A Handful of Tools That Help Students Analyze Their Own Writing

Last Saturday I reviewed Analyze My Writing. That post proved to be one of the most popular posts of the week. It also prompted a bunch of questions from readers looking for other tools like it. Here are some more good tools that students can use to analyze their own writing.

Hemingway is a free tool designed to help you analyze your writing. Hemingway offers a bunch of information about the passage you’ve written or copied and pasted into the site. Hemingway highlights the parts of your writing that use passive voice, adverbs, and overly complex sentences. All of those factors are accounted for in generating a general readability score for your passage. A new beta version (you can opt-into it) includes tools for formatting your text within the Hemingway editor.

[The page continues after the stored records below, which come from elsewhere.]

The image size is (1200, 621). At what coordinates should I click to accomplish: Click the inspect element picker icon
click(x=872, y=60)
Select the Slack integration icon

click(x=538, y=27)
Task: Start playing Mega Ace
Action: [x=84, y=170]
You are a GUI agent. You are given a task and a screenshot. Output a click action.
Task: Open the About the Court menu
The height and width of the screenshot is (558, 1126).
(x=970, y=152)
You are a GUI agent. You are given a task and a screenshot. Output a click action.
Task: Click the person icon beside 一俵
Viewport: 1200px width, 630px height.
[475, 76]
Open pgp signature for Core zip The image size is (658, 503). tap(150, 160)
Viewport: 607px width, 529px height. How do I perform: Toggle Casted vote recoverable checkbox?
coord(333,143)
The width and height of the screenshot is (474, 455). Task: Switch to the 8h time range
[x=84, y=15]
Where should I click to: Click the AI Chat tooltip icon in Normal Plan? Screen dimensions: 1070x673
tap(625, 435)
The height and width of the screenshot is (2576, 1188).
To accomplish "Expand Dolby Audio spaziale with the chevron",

WordCounter is a simple tool that writers can use to identify the words that they use most frequently in their text. To use WordCounter simply copy and paste text into Wordcounter then select how many words should appear in your “frequently used” list. To improve the utility of your “frequently used words” list you can tell Wordcounter to ignore small words (like it or the) and to use only root words.

StoryToolz offers a few tools to help you edit your work. The Cliché Buster analyzes your work to find clichés that you have used in your writing. The Readability tool analyzes your text to estimate a reading level on several scales.

Word clouds can help students analyze their own writing by showing them the words that they use with the most frequency in their works. Wordle is the “old reliable” of word cloud creation tools. There is a Google Docs Add-on called Tag Cloud Generator that will create a word cloud within a Google Document. Some other options for creating word clouds are TagulTagxedo, and ABCya’s Word Cloud Generator.